Top of DATASET ENTRIES

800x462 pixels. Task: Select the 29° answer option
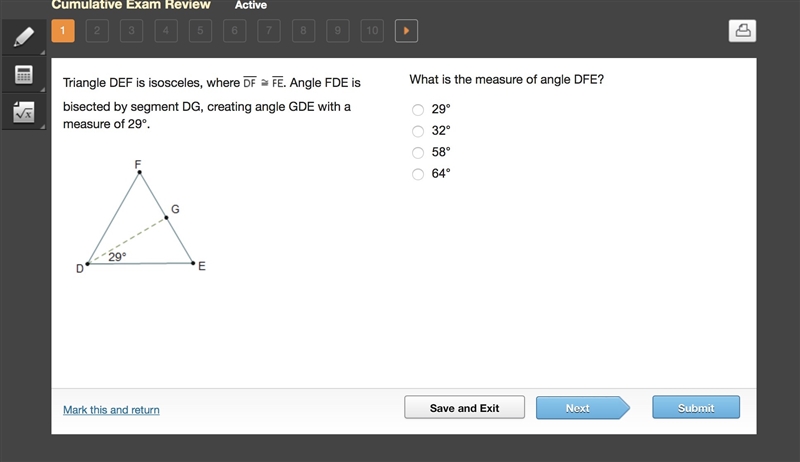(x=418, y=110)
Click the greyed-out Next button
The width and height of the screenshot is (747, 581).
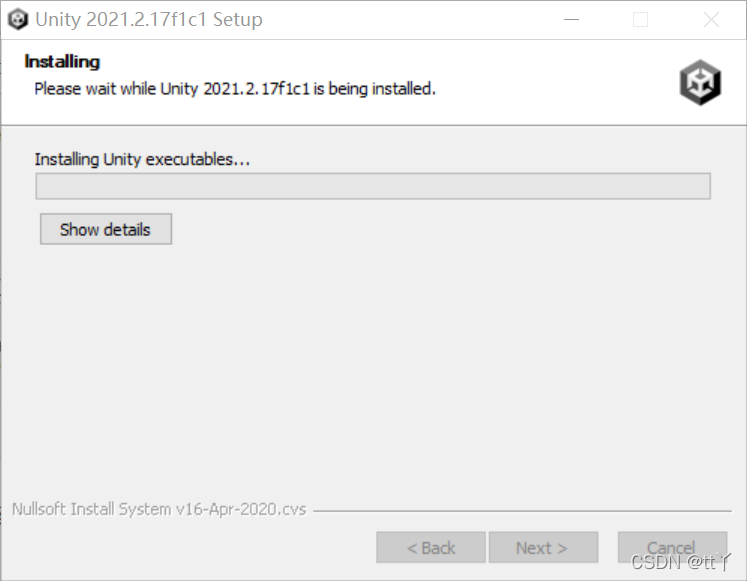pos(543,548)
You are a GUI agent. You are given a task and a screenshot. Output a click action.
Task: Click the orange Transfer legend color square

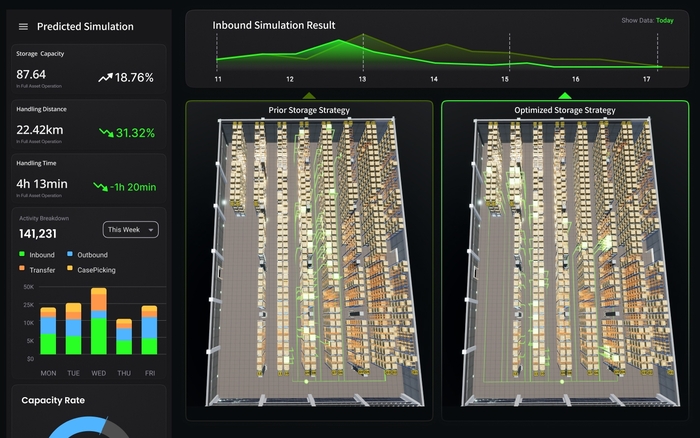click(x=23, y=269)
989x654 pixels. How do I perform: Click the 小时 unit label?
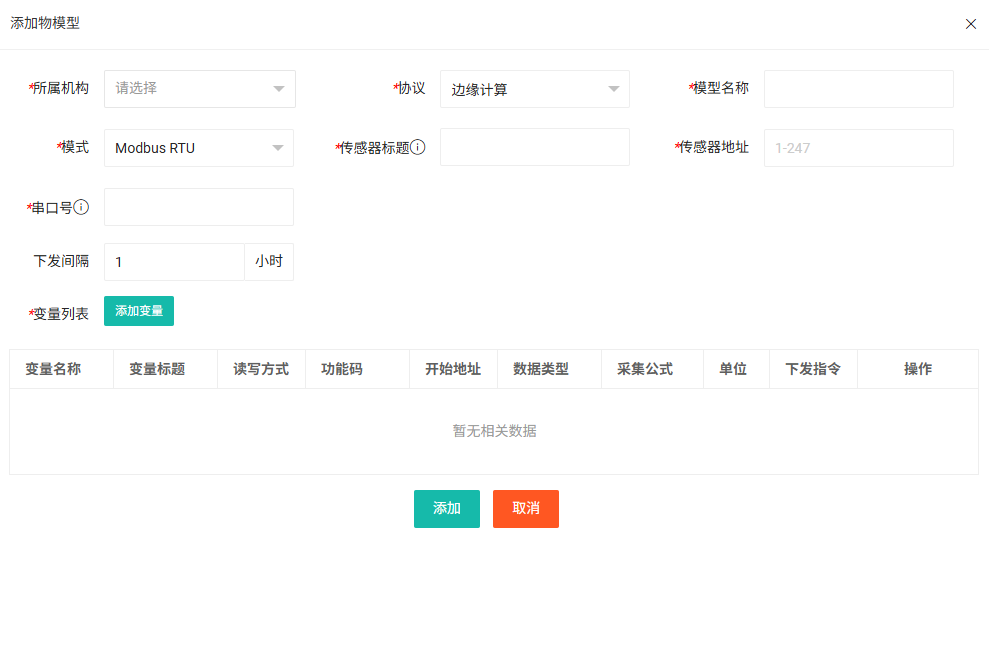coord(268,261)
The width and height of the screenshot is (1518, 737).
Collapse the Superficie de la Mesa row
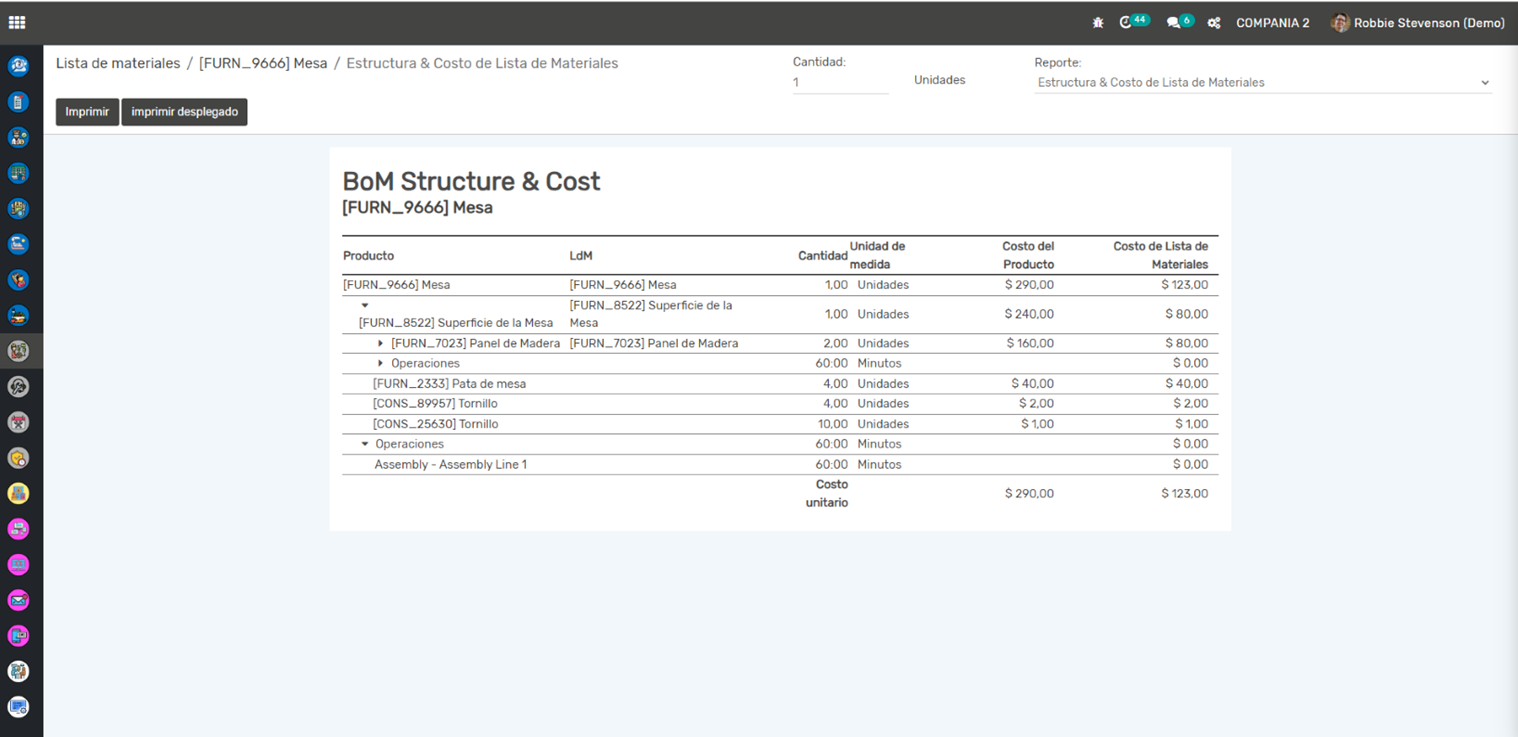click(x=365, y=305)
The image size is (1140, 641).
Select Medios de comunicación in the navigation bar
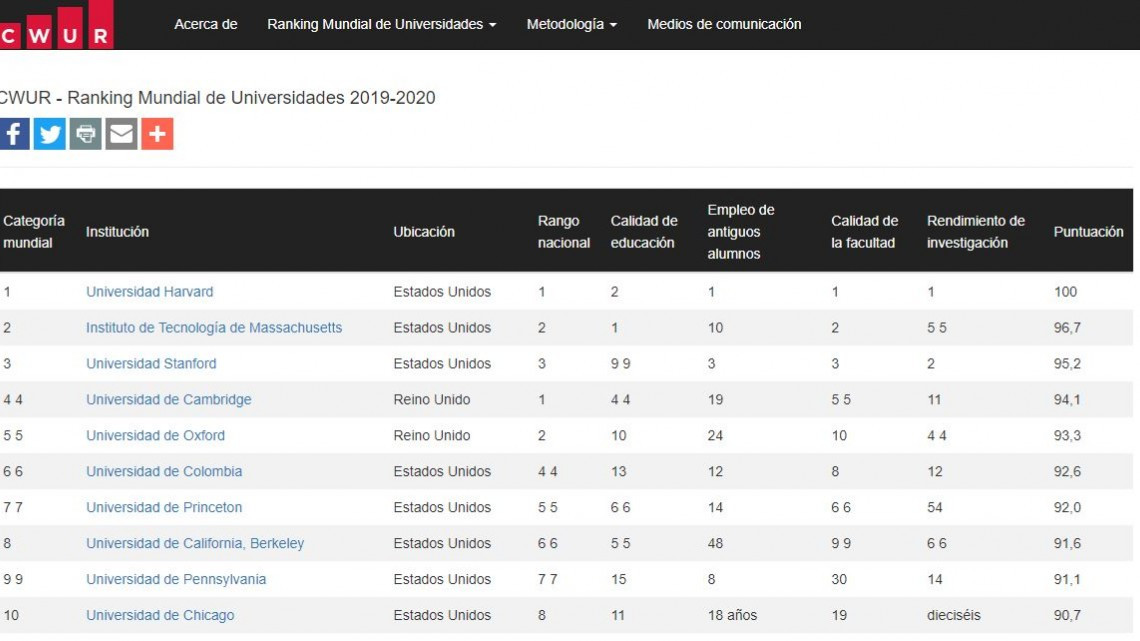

Bottom of DATASET ENTRIES

> **HOW TO COMPLETE THIS TASK**: Transcribe the full listing exactly, but keep every image out of it.

> **WRITTEN RESPONSE**:
800x462 pixels. Task: Select the 29° answer option
(x=418, y=110)
Click the greyed-out Next button
The width and height of the screenshot is (747, 581).
pos(543,548)
You are a GUI agent. You are given a task and a screenshot. Output a click action.
Task: Click the orange Transfer legend color square

click(x=23, y=269)
989x654 pixels. How do I perform: Click the 小时 unit label?
coord(268,261)
The width and height of the screenshot is (1518, 737).
Collapse the Superficie de la Mesa row
click(x=365, y=305)
The image size is (1140, 641).
Select Medios de comunicación in the navigation bar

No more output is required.